Task statement
Count how many of the items below contain the string "resolution", matching case exactly. Give only the number.

Excerpted data
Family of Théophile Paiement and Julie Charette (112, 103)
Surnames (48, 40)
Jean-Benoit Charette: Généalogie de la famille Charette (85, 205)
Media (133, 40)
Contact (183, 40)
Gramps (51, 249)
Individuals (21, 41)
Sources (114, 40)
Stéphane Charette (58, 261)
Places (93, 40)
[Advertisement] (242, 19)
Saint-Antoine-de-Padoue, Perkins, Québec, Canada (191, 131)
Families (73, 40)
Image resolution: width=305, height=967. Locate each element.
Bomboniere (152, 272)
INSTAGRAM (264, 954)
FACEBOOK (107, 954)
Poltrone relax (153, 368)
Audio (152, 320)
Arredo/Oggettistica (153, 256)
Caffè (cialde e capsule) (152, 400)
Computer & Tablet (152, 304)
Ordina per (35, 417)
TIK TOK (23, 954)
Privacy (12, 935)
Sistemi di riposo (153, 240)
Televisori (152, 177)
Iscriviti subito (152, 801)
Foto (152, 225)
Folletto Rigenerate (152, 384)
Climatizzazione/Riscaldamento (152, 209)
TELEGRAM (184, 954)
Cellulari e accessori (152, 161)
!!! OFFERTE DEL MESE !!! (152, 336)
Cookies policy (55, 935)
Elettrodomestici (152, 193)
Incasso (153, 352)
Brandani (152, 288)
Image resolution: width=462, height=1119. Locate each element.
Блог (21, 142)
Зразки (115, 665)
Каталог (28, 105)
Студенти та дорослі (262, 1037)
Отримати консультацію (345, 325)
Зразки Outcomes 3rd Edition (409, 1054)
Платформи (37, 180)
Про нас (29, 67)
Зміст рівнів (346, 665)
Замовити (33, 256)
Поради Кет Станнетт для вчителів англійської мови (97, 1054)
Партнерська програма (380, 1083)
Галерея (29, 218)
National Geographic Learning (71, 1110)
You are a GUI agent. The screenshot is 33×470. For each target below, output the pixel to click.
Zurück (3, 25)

Output
2